*REQUIRED ACTION*.
Please give the number of lines in the records below where the word "comment" occurs, and nothing else.

*DATA SUPPLIED*.
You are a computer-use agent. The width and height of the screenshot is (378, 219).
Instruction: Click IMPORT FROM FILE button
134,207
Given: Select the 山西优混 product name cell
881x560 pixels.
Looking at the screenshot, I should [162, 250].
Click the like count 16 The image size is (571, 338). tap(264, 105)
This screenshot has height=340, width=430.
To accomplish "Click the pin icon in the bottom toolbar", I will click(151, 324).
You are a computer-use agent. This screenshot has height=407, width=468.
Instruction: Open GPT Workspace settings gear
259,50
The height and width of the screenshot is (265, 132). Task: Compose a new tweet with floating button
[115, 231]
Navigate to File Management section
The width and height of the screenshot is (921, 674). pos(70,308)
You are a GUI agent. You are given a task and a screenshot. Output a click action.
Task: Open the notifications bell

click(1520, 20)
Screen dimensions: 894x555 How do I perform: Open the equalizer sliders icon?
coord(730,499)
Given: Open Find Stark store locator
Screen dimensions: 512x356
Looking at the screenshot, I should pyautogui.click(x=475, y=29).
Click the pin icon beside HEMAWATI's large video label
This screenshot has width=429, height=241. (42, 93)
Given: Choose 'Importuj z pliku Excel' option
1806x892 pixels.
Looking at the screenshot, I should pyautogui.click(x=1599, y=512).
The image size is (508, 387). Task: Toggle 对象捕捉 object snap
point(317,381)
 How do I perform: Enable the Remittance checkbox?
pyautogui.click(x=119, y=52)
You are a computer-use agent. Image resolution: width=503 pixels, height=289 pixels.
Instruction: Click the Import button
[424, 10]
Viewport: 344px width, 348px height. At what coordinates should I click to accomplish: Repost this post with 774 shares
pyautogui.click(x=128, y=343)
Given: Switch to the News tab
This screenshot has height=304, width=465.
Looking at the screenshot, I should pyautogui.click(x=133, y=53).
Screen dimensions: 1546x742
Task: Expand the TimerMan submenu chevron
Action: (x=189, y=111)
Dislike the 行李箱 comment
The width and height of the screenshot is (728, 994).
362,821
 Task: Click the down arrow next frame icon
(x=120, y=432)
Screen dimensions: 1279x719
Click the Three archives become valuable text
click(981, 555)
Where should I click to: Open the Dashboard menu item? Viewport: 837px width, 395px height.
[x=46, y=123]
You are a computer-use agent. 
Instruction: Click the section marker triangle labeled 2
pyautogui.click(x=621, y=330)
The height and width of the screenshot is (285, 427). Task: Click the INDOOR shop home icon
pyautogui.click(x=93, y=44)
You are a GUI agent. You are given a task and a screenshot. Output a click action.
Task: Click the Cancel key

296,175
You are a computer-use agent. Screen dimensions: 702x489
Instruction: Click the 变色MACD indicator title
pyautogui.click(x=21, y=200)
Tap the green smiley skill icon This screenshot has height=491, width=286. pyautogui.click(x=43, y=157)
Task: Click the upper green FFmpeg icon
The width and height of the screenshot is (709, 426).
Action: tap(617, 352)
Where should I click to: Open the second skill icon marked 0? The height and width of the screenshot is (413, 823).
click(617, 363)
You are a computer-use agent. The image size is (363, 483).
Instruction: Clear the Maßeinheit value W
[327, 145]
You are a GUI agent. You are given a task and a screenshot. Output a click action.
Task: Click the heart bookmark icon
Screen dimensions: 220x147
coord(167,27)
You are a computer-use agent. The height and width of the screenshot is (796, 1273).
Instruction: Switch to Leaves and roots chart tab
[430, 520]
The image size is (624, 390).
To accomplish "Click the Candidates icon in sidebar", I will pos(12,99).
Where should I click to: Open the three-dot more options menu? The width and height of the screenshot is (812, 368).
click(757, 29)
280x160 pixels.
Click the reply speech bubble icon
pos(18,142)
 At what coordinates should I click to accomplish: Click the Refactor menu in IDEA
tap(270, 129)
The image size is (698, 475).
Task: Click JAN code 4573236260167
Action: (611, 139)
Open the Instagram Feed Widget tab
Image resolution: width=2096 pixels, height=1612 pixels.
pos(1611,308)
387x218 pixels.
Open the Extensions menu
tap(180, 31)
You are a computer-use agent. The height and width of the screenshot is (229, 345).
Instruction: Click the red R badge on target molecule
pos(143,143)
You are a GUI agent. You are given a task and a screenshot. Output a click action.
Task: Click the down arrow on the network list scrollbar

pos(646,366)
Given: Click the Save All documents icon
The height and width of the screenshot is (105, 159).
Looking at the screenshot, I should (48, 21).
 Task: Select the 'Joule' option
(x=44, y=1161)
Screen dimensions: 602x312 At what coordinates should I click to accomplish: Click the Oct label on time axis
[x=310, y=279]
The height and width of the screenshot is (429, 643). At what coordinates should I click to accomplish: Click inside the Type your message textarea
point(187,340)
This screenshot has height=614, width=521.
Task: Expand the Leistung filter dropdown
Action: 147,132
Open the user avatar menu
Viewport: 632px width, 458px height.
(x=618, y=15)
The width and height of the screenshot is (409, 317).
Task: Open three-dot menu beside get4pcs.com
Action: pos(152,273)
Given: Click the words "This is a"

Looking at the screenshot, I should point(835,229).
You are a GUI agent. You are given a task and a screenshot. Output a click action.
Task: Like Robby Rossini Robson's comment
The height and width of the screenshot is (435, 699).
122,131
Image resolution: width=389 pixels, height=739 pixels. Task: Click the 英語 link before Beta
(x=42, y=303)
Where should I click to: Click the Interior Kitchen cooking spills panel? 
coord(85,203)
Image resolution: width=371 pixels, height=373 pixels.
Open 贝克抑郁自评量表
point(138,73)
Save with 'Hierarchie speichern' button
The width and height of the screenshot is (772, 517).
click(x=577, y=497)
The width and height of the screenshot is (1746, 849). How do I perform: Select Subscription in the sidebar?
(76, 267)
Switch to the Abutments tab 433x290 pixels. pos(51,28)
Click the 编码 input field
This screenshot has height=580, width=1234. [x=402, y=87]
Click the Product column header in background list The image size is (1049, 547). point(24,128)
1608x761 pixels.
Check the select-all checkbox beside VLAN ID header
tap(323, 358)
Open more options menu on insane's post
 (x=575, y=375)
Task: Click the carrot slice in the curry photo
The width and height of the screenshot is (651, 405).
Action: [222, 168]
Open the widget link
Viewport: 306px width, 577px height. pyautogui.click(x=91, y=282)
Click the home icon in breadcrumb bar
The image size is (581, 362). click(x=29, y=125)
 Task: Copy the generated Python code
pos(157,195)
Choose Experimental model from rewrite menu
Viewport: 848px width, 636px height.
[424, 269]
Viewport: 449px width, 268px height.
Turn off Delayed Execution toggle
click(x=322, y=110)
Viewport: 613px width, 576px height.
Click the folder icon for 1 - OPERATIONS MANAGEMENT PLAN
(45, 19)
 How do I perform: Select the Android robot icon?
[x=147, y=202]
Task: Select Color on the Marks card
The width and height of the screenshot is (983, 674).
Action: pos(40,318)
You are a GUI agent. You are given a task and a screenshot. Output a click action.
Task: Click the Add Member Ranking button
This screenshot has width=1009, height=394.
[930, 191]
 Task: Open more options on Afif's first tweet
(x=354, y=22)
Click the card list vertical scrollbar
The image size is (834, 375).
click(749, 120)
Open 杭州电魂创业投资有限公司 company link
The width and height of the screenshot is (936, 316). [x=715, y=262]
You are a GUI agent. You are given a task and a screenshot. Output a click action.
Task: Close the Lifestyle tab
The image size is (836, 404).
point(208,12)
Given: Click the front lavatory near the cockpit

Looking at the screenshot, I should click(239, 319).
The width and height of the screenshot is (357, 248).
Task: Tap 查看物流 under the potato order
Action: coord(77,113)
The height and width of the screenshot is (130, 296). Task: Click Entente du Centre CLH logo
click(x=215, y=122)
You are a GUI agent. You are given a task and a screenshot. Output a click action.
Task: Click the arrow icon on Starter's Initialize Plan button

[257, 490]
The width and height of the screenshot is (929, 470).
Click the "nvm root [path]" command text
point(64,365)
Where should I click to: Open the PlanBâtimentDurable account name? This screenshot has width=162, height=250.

*ANSWER SPACE*.
2